Still, would the fact that I hadn’t known that I was choosing the path of the demon score me any points with the big guy in the sky when the time of reckoning came? Who knew? It’s not like there was a whole passel of people I could go and ask.
Looking at Shari a
nd thinking about Lalee and her well-spring of power—well, I began to wonder about the possibilities. Maybe being a good little vampire would score me some points with the folks who dealt out the after-death dorm assignments. I tried to do good, after all. I only killed those who really, really deserved it. I tried to help Shari—never mind that I failed miserably. In fact, I tried to help people all I could. I picked them up from deserted highways when their cars broke down and delivered them to safety. That had to count for something, didn’t it? But still, I had no soul.
As I pondered these things, I noticed that Shari was getting more transparent. I reached out to touch her and my hand went right through hers. “Thank you for forgiving me,” I said again. “I needed that.”
“You’re welcome. Be good, Jack.”
What was left of her moved closer to me and she reached out her arms. I couldn’t feel her body, but when she hugged me I was bathed in the warmth that I had been longing for. For just an instant I felt human again. Tears began to wet my dead-cold cheeks.
And just like that, she was gone. I stood for a moment, still holding out my empty arms, and tried to memorize that warmth and light. Then I heard Melaphia’s voice, breaking with emotion.
“Jack! He’s back!”
William’s eyes swam into focus and he took a deep breath. “Yes,” he said. “Nothing’s wrong, my girl.” He reached up to squeeze Melaphia’s hand, completely ignoring me.

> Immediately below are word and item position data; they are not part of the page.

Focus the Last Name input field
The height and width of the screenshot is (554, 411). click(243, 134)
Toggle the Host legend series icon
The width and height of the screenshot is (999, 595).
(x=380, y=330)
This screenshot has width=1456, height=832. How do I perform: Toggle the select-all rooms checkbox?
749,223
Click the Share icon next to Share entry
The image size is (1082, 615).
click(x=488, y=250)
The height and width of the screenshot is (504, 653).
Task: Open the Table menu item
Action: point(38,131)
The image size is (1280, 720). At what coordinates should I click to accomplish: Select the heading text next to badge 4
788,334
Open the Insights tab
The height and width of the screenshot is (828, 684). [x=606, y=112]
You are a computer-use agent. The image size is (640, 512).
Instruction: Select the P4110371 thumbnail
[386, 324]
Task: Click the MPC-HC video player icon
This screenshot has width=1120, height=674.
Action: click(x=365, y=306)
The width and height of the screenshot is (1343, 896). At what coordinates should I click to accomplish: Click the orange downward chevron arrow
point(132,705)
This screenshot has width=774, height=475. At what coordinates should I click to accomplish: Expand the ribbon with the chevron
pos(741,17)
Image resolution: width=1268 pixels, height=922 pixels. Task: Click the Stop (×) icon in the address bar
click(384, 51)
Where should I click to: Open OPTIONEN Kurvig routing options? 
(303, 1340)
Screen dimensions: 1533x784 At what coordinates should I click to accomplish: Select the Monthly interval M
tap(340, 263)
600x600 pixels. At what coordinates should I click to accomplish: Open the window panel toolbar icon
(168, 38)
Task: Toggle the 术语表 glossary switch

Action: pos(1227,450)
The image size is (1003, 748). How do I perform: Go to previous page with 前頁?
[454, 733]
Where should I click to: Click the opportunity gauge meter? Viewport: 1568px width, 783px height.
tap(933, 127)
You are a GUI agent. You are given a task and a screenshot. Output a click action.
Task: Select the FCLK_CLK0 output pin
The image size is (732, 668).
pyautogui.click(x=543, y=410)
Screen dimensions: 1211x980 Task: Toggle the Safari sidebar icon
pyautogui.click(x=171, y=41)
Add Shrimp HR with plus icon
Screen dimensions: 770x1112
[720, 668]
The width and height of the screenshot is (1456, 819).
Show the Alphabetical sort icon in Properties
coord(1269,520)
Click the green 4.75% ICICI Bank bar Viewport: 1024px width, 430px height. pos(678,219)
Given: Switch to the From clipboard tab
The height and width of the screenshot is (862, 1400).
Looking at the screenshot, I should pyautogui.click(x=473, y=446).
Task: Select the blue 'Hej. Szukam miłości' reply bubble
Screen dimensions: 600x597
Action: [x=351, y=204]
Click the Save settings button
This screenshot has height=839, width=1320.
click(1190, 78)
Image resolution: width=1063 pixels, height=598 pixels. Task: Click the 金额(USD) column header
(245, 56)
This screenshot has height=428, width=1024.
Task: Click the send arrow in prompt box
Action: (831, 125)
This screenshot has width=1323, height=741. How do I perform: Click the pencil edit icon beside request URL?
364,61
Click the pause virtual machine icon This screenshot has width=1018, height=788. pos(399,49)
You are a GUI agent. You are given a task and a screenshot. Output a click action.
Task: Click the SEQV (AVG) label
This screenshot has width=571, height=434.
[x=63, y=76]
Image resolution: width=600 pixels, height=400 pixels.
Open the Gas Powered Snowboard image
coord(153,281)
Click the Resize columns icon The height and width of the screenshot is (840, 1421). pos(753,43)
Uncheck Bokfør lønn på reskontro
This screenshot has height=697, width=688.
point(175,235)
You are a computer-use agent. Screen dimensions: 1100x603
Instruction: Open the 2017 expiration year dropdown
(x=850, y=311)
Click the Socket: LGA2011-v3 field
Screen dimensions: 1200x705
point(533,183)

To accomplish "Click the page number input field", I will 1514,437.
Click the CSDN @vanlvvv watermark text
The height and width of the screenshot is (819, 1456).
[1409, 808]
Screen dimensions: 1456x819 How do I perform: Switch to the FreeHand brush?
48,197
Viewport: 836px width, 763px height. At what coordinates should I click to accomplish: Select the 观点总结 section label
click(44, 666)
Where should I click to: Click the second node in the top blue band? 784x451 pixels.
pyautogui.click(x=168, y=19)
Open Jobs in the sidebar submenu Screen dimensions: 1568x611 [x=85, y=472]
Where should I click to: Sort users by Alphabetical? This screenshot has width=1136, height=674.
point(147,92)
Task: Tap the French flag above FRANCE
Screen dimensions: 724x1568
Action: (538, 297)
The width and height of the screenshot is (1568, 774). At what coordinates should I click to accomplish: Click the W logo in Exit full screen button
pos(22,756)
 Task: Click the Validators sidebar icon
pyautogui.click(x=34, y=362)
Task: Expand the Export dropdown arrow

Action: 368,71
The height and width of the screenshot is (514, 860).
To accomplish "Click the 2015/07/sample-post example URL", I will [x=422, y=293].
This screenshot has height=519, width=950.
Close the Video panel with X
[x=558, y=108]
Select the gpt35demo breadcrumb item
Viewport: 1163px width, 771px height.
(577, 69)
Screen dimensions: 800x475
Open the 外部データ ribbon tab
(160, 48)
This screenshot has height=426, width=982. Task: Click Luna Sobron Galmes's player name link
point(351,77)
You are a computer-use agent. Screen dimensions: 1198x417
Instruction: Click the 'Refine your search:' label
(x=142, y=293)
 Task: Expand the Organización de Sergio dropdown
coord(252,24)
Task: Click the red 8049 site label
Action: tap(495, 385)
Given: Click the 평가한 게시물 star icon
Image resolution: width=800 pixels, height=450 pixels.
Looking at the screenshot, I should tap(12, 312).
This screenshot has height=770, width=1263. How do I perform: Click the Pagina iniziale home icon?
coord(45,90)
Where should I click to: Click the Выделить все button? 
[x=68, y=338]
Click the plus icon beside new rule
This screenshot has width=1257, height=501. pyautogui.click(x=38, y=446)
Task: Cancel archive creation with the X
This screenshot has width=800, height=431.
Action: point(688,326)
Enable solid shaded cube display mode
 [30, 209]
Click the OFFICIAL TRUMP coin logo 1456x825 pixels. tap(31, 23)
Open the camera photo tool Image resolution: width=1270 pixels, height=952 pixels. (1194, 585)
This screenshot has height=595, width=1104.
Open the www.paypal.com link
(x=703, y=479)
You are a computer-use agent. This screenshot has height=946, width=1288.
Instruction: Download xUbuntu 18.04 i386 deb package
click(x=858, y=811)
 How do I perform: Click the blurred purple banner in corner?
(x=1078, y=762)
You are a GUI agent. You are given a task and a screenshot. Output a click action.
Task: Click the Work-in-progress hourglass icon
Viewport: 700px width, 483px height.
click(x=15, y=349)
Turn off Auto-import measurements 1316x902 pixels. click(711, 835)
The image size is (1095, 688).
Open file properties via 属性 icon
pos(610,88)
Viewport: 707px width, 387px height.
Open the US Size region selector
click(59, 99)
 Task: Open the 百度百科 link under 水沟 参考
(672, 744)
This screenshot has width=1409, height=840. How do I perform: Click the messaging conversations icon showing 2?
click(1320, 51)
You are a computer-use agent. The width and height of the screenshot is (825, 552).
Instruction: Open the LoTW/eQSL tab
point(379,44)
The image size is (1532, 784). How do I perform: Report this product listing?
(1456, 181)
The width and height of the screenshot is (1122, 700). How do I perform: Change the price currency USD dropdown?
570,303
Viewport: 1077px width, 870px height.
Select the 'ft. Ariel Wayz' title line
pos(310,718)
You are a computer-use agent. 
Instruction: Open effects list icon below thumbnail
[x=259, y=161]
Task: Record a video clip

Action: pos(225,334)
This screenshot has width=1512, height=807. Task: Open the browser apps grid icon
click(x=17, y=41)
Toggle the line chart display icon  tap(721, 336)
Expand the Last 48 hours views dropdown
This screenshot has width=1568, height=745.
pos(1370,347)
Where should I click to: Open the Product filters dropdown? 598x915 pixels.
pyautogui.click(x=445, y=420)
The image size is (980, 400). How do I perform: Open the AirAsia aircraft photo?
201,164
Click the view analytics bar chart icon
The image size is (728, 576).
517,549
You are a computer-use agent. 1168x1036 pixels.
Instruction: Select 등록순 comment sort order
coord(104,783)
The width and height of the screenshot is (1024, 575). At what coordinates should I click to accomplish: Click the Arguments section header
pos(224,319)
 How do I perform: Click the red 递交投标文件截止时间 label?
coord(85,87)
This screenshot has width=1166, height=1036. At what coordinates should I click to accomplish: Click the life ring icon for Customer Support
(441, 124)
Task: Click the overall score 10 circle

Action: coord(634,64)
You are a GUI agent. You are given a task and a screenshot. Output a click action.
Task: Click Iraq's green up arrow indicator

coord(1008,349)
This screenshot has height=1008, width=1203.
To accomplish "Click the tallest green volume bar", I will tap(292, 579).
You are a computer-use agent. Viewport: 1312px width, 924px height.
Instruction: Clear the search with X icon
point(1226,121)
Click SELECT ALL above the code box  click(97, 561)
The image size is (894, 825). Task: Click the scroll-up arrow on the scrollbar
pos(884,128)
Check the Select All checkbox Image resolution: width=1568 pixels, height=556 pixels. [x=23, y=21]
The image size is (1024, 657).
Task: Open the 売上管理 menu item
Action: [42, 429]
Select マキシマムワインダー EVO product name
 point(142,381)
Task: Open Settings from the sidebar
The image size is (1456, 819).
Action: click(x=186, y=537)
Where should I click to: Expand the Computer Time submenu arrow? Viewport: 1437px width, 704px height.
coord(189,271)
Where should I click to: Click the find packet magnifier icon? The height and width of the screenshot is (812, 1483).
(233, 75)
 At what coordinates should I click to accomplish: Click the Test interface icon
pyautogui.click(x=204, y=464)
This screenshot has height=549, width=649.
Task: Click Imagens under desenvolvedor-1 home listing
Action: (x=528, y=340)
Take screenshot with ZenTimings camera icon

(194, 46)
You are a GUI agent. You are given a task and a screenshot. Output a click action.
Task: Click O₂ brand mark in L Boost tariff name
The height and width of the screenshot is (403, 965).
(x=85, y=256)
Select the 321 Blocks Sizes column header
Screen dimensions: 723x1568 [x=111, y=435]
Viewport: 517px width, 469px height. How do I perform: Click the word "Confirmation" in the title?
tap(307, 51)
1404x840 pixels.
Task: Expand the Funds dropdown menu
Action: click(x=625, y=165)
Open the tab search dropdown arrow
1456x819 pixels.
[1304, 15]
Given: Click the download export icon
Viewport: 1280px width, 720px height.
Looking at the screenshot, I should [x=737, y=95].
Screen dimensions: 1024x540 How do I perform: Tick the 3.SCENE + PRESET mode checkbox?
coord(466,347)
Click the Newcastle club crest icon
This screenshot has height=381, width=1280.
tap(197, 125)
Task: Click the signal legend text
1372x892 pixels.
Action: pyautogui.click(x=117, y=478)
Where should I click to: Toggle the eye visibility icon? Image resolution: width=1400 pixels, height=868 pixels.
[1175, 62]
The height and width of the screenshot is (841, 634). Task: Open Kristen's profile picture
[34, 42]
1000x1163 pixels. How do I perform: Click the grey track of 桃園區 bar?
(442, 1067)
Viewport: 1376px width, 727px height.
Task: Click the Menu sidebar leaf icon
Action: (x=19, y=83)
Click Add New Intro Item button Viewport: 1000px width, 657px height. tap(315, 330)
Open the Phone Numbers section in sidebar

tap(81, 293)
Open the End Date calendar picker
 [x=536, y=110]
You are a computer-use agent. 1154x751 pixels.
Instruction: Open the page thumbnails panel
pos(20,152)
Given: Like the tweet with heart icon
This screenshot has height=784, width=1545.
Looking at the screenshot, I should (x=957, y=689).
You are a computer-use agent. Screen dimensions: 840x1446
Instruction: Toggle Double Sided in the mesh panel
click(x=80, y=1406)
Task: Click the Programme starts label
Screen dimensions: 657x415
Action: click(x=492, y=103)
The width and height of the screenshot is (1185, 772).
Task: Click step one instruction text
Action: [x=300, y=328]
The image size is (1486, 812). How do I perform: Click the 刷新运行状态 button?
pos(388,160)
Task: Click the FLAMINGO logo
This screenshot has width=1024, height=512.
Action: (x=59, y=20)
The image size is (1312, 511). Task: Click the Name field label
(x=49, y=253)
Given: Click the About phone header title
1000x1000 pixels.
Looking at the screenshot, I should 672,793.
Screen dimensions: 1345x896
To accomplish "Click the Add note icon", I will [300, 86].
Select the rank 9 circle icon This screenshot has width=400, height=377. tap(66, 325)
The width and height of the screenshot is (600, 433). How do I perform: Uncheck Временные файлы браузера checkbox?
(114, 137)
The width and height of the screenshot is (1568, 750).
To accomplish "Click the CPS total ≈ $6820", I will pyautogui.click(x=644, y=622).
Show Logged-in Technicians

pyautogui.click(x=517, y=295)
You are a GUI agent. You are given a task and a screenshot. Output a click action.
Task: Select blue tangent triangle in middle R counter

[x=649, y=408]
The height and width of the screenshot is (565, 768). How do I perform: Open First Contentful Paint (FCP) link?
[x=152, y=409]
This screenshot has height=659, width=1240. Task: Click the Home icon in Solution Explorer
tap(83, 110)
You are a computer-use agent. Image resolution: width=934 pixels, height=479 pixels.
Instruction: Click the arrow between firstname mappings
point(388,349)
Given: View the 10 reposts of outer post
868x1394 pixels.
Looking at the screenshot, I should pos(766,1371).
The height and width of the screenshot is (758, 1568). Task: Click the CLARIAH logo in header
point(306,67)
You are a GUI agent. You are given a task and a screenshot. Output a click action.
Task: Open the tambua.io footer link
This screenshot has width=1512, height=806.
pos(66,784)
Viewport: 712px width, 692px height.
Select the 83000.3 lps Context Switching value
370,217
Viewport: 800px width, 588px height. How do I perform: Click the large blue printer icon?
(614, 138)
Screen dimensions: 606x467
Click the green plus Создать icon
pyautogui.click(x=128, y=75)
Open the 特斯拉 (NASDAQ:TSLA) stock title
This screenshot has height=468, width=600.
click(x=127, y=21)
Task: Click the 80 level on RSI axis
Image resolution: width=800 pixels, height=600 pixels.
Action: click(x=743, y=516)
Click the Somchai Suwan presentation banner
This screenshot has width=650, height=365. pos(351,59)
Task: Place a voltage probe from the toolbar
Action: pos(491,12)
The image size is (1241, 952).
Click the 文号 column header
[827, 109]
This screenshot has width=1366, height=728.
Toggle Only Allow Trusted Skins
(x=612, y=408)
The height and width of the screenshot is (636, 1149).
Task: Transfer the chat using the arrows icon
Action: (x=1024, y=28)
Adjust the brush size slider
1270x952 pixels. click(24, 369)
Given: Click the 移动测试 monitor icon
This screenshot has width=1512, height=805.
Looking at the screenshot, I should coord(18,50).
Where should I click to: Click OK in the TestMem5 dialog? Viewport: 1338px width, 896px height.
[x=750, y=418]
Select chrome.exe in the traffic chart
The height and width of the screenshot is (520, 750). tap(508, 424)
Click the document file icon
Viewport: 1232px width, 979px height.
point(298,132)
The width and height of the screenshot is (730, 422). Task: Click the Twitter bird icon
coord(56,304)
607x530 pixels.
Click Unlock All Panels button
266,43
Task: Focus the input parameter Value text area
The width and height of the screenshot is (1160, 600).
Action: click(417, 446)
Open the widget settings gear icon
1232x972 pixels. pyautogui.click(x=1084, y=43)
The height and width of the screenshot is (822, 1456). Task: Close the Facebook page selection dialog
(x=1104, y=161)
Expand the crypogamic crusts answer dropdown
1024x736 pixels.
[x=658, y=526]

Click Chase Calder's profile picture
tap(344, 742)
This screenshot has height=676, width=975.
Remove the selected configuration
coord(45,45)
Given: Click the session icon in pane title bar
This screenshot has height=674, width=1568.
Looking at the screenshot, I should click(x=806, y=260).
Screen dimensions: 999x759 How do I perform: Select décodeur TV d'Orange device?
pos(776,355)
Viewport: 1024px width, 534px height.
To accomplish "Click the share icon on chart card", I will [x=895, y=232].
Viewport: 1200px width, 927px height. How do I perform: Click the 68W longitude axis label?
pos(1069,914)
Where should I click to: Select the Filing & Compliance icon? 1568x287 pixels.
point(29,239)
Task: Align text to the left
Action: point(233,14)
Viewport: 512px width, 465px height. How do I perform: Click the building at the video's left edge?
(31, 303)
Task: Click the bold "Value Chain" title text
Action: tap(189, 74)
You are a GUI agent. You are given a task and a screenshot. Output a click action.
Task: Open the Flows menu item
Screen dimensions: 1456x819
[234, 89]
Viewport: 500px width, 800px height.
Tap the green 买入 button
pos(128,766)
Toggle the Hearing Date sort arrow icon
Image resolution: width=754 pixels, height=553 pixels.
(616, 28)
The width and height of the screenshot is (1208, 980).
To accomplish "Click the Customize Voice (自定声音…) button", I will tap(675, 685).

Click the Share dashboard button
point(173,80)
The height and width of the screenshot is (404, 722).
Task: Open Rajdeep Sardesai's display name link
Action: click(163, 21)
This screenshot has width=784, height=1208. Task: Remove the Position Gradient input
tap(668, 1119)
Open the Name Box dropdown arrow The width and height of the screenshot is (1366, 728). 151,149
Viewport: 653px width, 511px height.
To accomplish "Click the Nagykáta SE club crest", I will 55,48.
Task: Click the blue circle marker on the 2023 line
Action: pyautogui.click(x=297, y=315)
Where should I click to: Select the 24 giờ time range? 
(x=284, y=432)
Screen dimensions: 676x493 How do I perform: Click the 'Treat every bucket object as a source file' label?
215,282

Relieved, I figured I should check on Eleanor. I got to my feet, went to her coffin, and opened it. I’d seen Eleanor naked when I helped put her into the coffin; I’d had a good long chance to check out her snake tattoo. But she was different now. She was practically glowing with pale luster and wild, fierce beauty. The colors of the snake running from her breast to belly had changed. The damn thing looked almost alive. I had a strong feeling that she was going to make it. Whatever crisis I had tapped into on the square was over.
The word voluptuous didn’t begin to describe her. From her lovely face to her full breasts peaked with stiff, dusky nipples, down to her sex and womanly hips and thighs, this creature clearly fulfilled any man’s fantasy. She was surely in the right business—pleasure. I couldn’t help but stare. And stare.